Table 3 Statistical description of the parameters.

Figure 4d illustrates the relation between water content and compressive strength, with the highest data concentration observed between 150 and 220 Kg/m³ of water and 20–50 MPa of strength. The marginal plots indicate that most values cluster around 180–200 Kg/m³ of water and 30–40 MPa of compressive strength. Figure 4e–g illustrates the influence of SCM content, curing age, and natural fiber percentage on compressive strength. Similarly, Fig. 4e reveals two distinct peaks in SCM content, mostly between 5 and 10 kg/m³, each associated with varying strength levels. As shown in Fig. 4f, the compressive strength is primarily concentrated between 20 and 40 days of curing age, indicating the least variation compared to other input parameters, where most of the curing age data clusters around 28 days. Lastly, Fig. 4g indicates that compressive strength is highest when the natural fiber content is near 0%, with a few observations extending beyond 1%.

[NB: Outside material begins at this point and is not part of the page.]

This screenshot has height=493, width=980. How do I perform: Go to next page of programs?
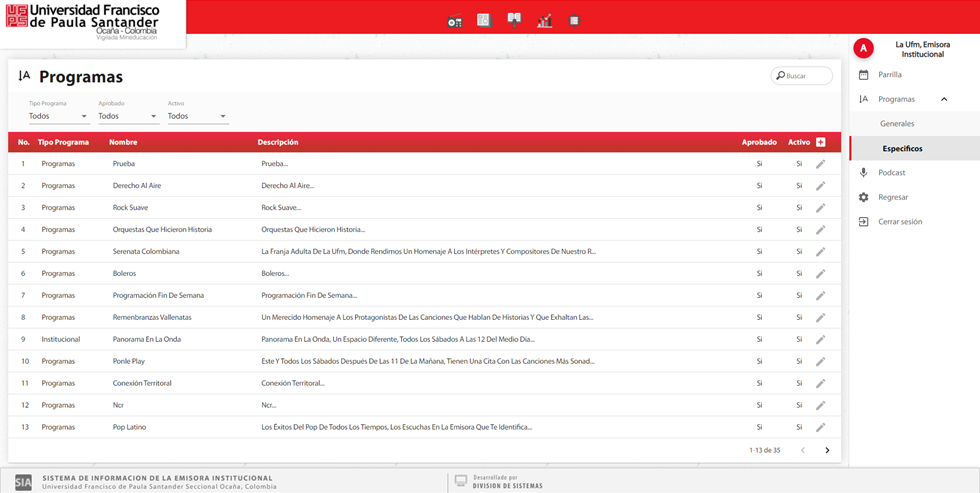[x=827, y=451]
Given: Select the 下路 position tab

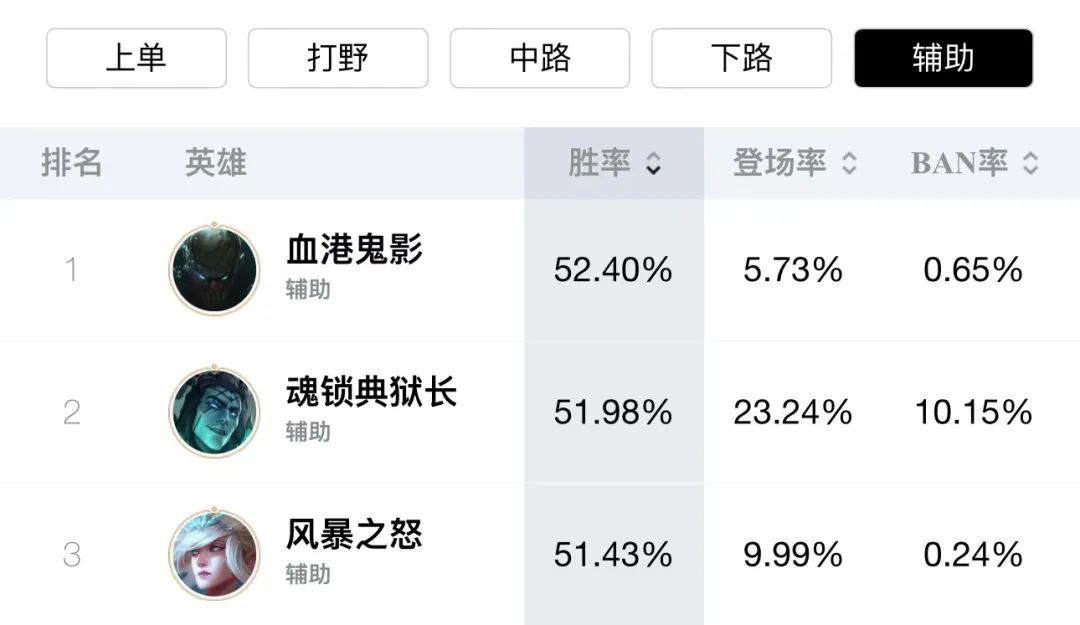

From Fig. 5, the Pearson correlation coefficient between all the pairs of variables was calculated. The coefficient is restricted within the − 1 to 1 range such that the coefficients greater than 0 imply the existence of a positive correlation between two variables, whereas coefficient less than 0 implies a negative correlation between the two variables. The nearer the coefficient is to any of the extremes, the higher the correlation of the features. The heat map shows that 6 of the input variables are positively correlated with Compressive strength (CS), but water and similarly, these data inputs are significantly correlated with water and are less clearly correlated with Compressive strength (CS). Notably, cement shows the highest positive correlation with Compressive strength (R = 0.47), suggesting that the concrete strength shows a direct correlation with this factor. There is a moderate negative relation between the water content and compressive strength (CS), implying that the more water there is, the less strength there is. The main relationship between curing age, fine aggregate, and CS is highly positive, meaning that an increase in the level will increase the strength to the maximum level.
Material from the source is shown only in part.